While it's one of Collins’ lesser-known works, Poor Miss Finch does not fall into the category of his ‘thesis’ novels, and it remains a work with much to offer the reader. It does not measure up to the heights scaled by some of his other novels, but unlike those pieces, this is a novel which has, not characterisation and intricate plotting, but philosophical, and, specifically, phenomenological exploration as its central strut. Nonetheless, we are not without the sensational, gothic and grotesque aspects which characterise Collins’ work – the double (a recurrent theme), hideous disfigurement, the exurban gothic setting of an isolated house in a remote corner of the country (though accompanied by that staple of Victorian fiction, the picaresque village), and a plot driven by crime, multiplying and improbable coincidence, and a sense of fated doom.
The narrative concerns Lucilla Finch, a young blind woman, and her suitor, the good-natured but weak and quick-tempered Oscar Dubourg, as well as his more worldly twin, Nugent.

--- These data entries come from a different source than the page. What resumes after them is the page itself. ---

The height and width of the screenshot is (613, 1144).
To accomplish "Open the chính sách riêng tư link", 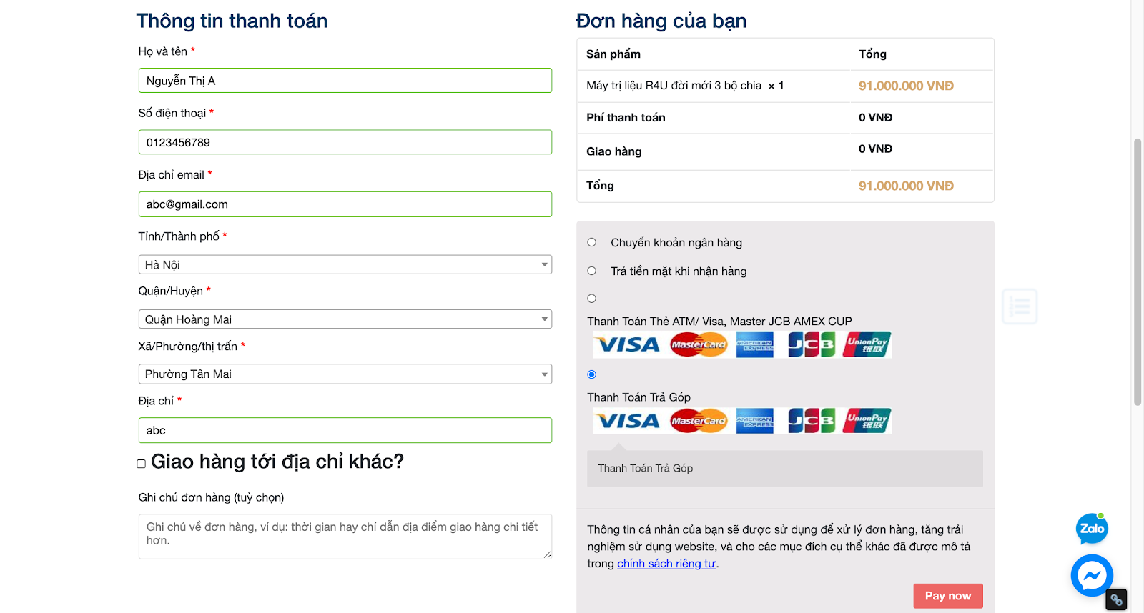I will 666,564.
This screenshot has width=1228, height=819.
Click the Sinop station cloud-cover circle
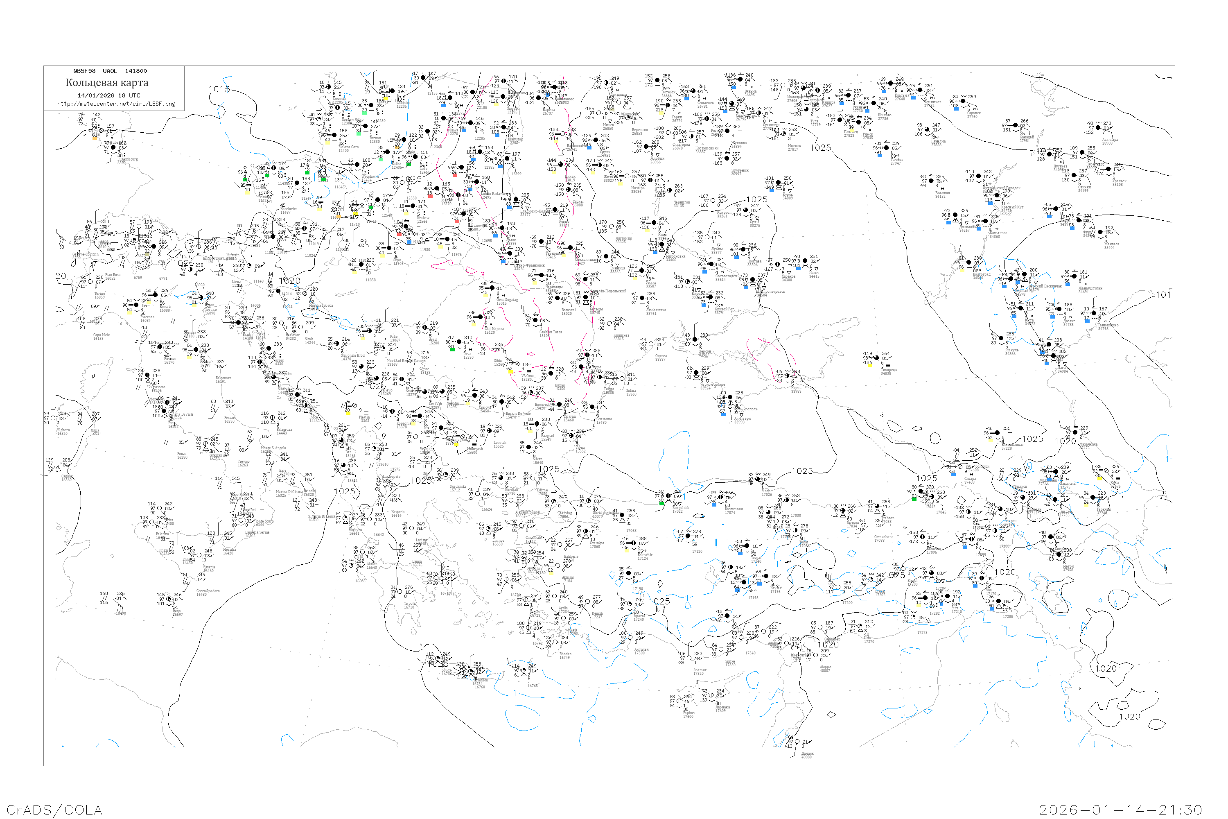click(758, 478)
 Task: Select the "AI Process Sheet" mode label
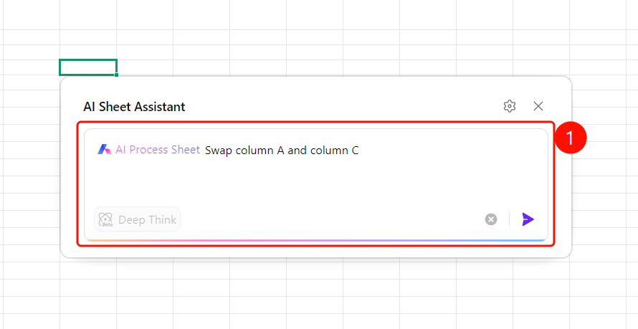click(x=158, y=150)
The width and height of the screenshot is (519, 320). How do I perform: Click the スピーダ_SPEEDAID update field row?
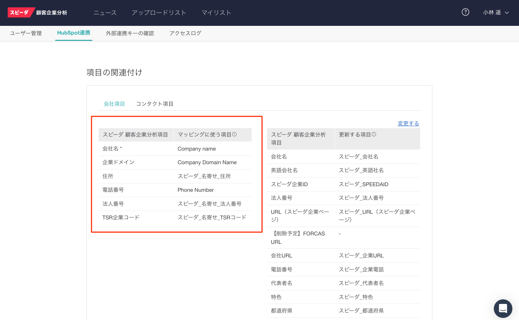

The story is related by Madame Pratolungo, a companion to Lucilla and a former South American revolutionary – who represents here, along with the eye surgeon Herr Grosse, an example of Collins’ problematic depictions of ‘foreigners’ (we might think of Professor Pesca in The Woman In White), as well as the occasional vehicle of somewhat misogynistic views, but is nonetheless a sympathetic character. Perhaps the most famous aspect of this tale is the treatment Oscar takes for epilepsy – silver nitrate, which turns his skin a metallic blue-grey. The work is subtitled 'A Domestic Story,' and Collins (who, like Dickens, had a highly unorthodox domestic situation, but who, unlike Dickens, was open to the presentation of radical sociosexual moral critique) treats us to a hideous parody of the lower-upper Victorian bourgeois family in the Finch rectory, a former nunnery.
The plot is at times artificially melodramatic, and hence the characters somewhat frustrating, although from a feminist perspective Lucilla is a very atypical Victorian heroine – strong willed and with a definite personality (even if at times more stereotypically irrational and emotionally labile) – but the gothic and melodramatic aspects can also be relished, in the setting (an isolated downland house) and the dénouemont (a wild chase to avert a marriage schemed up under the auspices of deceptive identity, the latter being another characteristic Collins theme).

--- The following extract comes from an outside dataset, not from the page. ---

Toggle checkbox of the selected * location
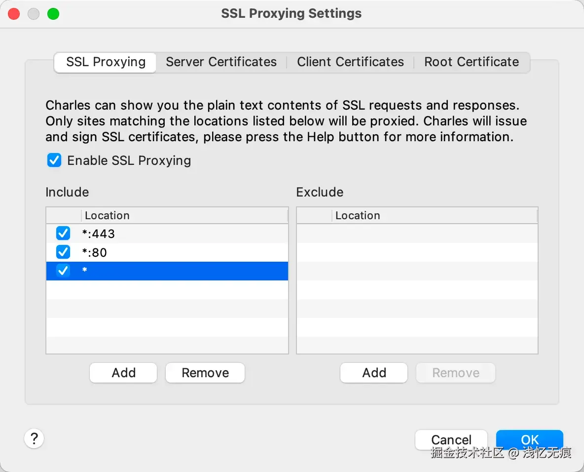Viewport: 584px width, 472px height. 63,271
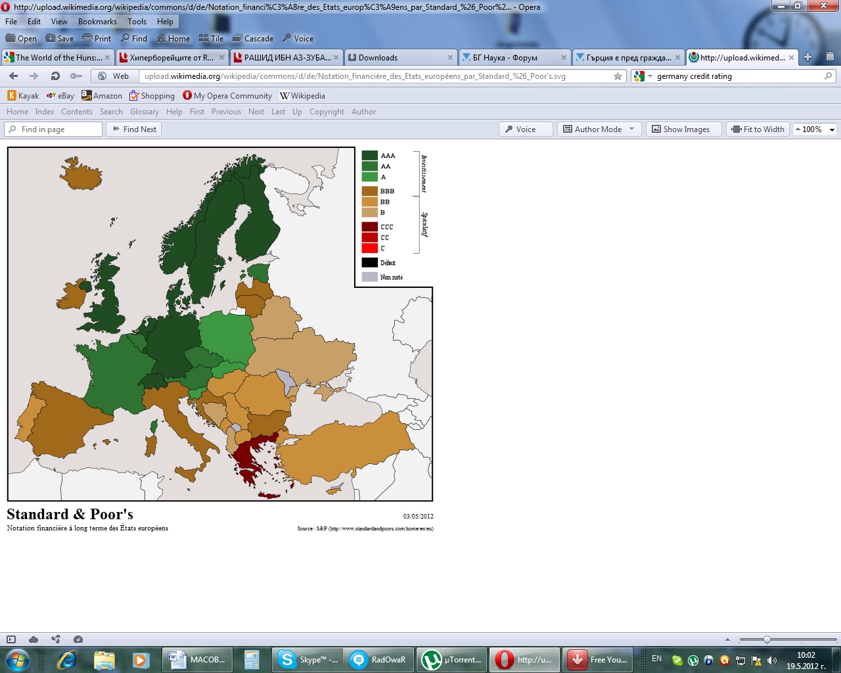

But unlike many of Collins’ other works, the concern here is not only with identity in terms of appearances which are deceptive because misrecognised (treating here another typical Collins project, the converse characteristics and complex emotional bonds of the double), but also with the way in which identity is created by perception – in particular, in Lucilla’s travail between blindness and sight, and the implications for her character and state of mind. Collins did a great deal of research into blindness for the work, and it was written in a period in which explorations of perception and ontology, with particular reference to blindness, had been budding in the work of philosophers such as Locke, Molyneux, Diderot and Bishop Berkeley (Collins did a great deal of research into the medical aspects of the work, both accounts of blindness and recovered sight, and the treatment of epilepsy with silver nitrate).
In a deeper sense, then, the novel is one which questions deeply-held assumptions about ‘affliction,’ happiness and the human condition, and further, mutual intelligibility – Catherine Peters’ introduction quotes Shaw: ‘do not do unto others as you would they should do unto you. Their tastes may not be the same.’ Peters also notes that Collins’ project, well achieved, was not to show blindness in the typical Victorian sentimental mold, but in the light of human reality – and the sometimes frustrating aspects of Lucilla’s character may be an inevitable outcome of this approach.
Even more so than his better-known novels, this is not a piece without flaws – and those which are characteristic of Collins are the most magnified. But it is also a thought-provoking text and one which is fascinatingly unusual both within Collin’s already outré oeuvre – due to its philosophical concerns – and within the Victorian canon itself.